Art & Culture

Artist Robert Cenedella Became A Deadhead At 80

The Grateful Dead
The artist Robert Cenedella discovered the Grateful Dead and pot smoking at age 80. The painter was commissioned to do a painting of the legendary rock band The Grateful Dead in 2019. The renowned artist Robert Cenedella went all-in on studying his subject, attending five of their concerts, pre-pandemic, and smoking marijuana for the first time. These classic counterculture rituals have been a rite of passage for college-age folks since the 1960s, and like many of them, Cenedella became a fan. Unlike most, he began his “Deadhead” journey at age 80.

A Rabble Rouser in The Art World
A longtime rabble rouser in the art world, Cenedella was profiled in 2015 in the critically acclaimed documentary Art Bastard, and his body of work includes political and pop cultural satiric work including The Presence of Man and Fin del Mundo.

So Many Roads
While the prolific artist works in a range of genres, including still life, landscape, and sculpture, as well as commercial work for companies like Absolut Vodka, experiencing the unique grateful Dead culture was a completely new adventure full of surprises. “That kind of music, it just was not my thing,” says Cenedella. “I’m thinking; what am I doing? When I met Jerry Garcia’s daughter and I told her that, more or less, I was becoming a deadhead at 80, she said, ‘Well, what music did you listen to?’ And I said, ‘Beethoven.’ She replied, ‘Oh, my father would’ve loved you. Beethoven was his favorite.’” The finished piece So Many Roads (2021), a mural-sized triptych portraying the Grateful Dead from 1965 to the present and into the future, is being exhibited at Carlton Fine Arts on Madison Avenue in Manhattan.

The Allure of The Grateful Dead Universe
As Cenedella got more into the Dead universe, he began to understand that it was more than just a rock band and lead singer, Jerry Garcia’s, brilliance as a musician. Attending five concerts within a four-month period, Cenedella realized that the magical thing was the band’s followers, many of whom had attended hundreds of concerts over the decades. “Call it a cult or a religion, but it’s most benevolent. It was a wonderful atmosphere that existed with these people; they knew every tune.” He discovered that famous scholars were fans, like Joseph Campbell, who had written about becoming a Deadhead later in life. At one concert someone handed him a joint. “I had never smoked any kind of cigarettes—even though people look at my art and think this guy must
be stoned all the time, but that really isn’t the truth. There was a worldly feeling that I got; it was a very positive group,” Cenedella explains. “In other words, it was not political. And here I am, a political painter for years, and so it was kind of a relief to be working on a subject like this and getting into it and not taking on Washington or whatever people over the years that I wasn’t too thrilled with.”

Island in Maine
It wasn’t only a Grateful Dead awakening that formed the backdrop of this project. Amid the depths of the pandemic, he left his NYC townhouse of 38 years and moved to a new space in Maine, in July 2020. He luckily found an ideal home with studio space with 40-foot ceilings and skylights that was close to his island in Maine where he spends summers. He finished the painting there, while adjusting to the new studio after 60 years in NYC.
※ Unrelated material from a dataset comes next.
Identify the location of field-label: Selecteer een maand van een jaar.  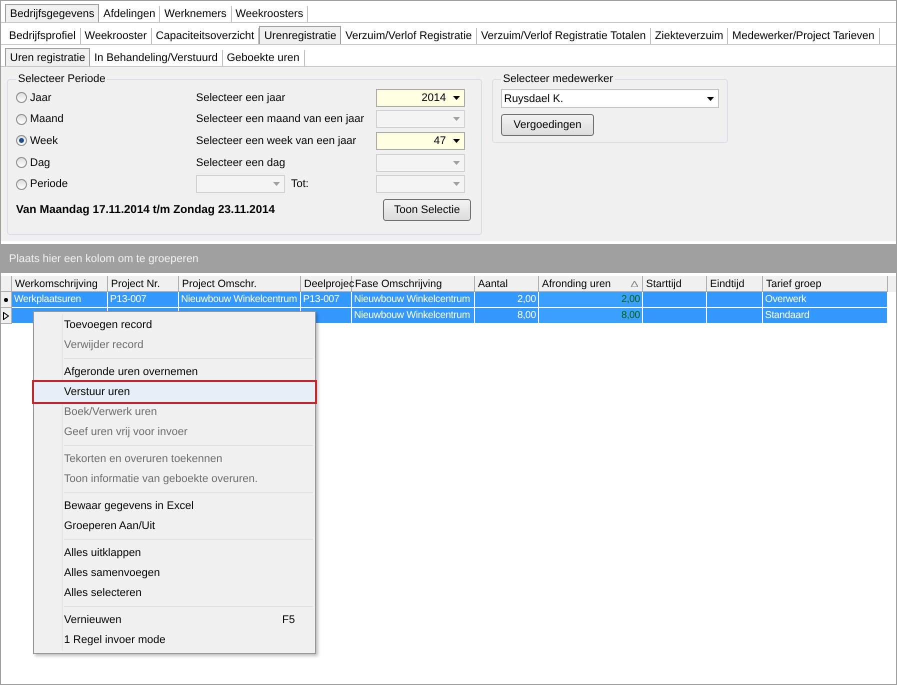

Trailblazing Digital Anti-Counterfeiting Hologram Technology

A trailblazer, Cenedella was the first, in 1994, to come up with the concept of selling stock in a single painting. Critics viewed it as too commercial, but he felt that the art world had become very commercial, with more focus on the prices than on the art itself. Today there are more than 20 companies selling stock in artworks.

Now he and a partner have come up with a new anti-counterfeiting and tampering hologram technology that will be used on the So Many Roads digital archival prints. Featuring UV invisible marking, micron text hologram technology, and kinematic and color movement patterns, it will also be applied on all of Cenedella’s existing limited edition digital archival prints, ilkscreens, stone lithographs, drawings, and posters.

“I might be first again in using this concept. It seems like it’s absolutely airtight. There’s no possible way of forging that,” Cenedella says. He hopes the new technology will also spur
interest in artworks. “People love technology so much that they forget it’s not more important than whatever the hell it’s connected to.”